Dr. Hale is quiet for a minute. “Is there any possibility you’re attracted to Chanda?”

“Hold on. Why are we getting into this?”

“Trust me, there’s a point to it.”

I’m quiet for a long while. The silver jari in Chanda’s skirt sparkles behind my eyes, over and over. “Yeah. Yeah, I think I am.”

He nods. “Yeah, I think you are too. And I think this is a recent thing. Dollars to doughnuts, Greg is picking up on that.”

“Well, fuck.”

“Now remember how obsessive thought patterns can artificially inflate feelings of attachment and attraction? Now, that inflation can become compounded when you take into account existing feelings of platonic affection. You with me so far?”

“Yeah. Her being my friend complicates things. Makes ’em…like, bigger than they are.”

“Substantially. Now, I think you’re surprisingly adept at appraising your own perception. So, bearing all that in mind, would you describe yourself as possibly being in love with Chanda?”
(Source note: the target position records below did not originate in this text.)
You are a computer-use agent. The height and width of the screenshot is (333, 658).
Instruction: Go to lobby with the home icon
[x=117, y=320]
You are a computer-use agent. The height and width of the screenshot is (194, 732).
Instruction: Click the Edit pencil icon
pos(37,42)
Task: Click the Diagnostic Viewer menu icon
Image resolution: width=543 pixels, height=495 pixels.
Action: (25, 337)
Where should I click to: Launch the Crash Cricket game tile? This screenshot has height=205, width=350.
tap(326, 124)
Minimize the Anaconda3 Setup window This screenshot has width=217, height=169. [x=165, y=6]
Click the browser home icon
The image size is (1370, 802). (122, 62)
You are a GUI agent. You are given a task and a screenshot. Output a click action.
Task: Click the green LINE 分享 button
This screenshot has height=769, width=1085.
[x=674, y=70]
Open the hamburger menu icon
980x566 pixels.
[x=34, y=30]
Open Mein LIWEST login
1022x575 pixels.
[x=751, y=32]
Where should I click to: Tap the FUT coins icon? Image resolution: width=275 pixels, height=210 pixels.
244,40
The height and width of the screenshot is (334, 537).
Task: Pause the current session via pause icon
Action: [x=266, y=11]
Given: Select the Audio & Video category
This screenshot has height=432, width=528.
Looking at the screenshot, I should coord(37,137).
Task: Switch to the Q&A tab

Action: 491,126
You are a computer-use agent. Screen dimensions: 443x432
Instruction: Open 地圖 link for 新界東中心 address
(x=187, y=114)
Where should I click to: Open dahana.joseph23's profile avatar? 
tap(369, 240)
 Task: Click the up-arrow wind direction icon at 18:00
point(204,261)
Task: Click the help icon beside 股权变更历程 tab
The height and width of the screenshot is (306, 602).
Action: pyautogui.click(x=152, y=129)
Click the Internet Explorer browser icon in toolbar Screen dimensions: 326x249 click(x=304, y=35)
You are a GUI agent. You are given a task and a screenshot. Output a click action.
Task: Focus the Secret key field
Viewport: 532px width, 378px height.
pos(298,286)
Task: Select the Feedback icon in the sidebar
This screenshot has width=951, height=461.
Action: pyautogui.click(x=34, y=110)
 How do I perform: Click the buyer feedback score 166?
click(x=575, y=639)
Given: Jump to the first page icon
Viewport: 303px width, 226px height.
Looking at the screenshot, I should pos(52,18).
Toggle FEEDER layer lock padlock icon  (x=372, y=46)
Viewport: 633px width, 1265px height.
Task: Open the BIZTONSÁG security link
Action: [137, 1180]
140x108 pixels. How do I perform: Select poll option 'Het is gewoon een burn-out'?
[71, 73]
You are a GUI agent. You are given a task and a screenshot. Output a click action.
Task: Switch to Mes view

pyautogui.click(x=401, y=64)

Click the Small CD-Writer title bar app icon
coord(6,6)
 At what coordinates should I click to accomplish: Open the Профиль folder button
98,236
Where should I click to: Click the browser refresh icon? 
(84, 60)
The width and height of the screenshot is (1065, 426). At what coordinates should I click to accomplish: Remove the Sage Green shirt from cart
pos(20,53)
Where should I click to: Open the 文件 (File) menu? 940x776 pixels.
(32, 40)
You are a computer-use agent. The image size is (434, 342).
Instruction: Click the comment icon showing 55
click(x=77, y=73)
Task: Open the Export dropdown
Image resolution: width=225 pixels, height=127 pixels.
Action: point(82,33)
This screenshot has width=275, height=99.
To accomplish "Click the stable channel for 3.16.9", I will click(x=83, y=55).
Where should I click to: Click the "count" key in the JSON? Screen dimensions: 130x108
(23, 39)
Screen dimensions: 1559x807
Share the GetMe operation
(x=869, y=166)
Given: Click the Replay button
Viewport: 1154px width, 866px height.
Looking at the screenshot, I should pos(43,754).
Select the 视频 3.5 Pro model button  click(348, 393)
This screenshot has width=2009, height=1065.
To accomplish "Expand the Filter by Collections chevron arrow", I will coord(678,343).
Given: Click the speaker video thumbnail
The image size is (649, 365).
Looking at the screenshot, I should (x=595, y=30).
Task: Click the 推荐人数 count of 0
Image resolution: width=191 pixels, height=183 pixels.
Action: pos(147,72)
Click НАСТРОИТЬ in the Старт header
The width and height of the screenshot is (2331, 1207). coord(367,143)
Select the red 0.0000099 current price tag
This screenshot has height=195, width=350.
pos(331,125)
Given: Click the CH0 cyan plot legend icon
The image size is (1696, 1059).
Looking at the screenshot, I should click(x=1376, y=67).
I honestly consider it. Jangling bracelets. The Bharatanatyam.

“I think…I think I might be on the edge of that, yeah. Not yet, but…close.”

He gives me a comforting smile. “Well, there you go, kid. Your symptoms are flaring up because you’re stressed. Love, breakups…that stuff hits all of us pretty hard. And you work in a college bookstore. April is a shit storm for you guys.”

“So what do I do?”

“I couldn’t say, professionally or personally. Those are things you just have to manage on your own. Your boyfriend…I think you already have a course of action in mind in that regard, so I won’t add any input.”

“What about Chanda?”

“What about her?”

“What do I do?”

“There’s nothing to do.”

“Should I tell her?”

“I’m a clinician, Nate, not a life coach. That’s a question you gotta figure out by yourself. I…”

He pauses, then puts his pen and pad down and leans forward, elbows on his knees, hands clasped.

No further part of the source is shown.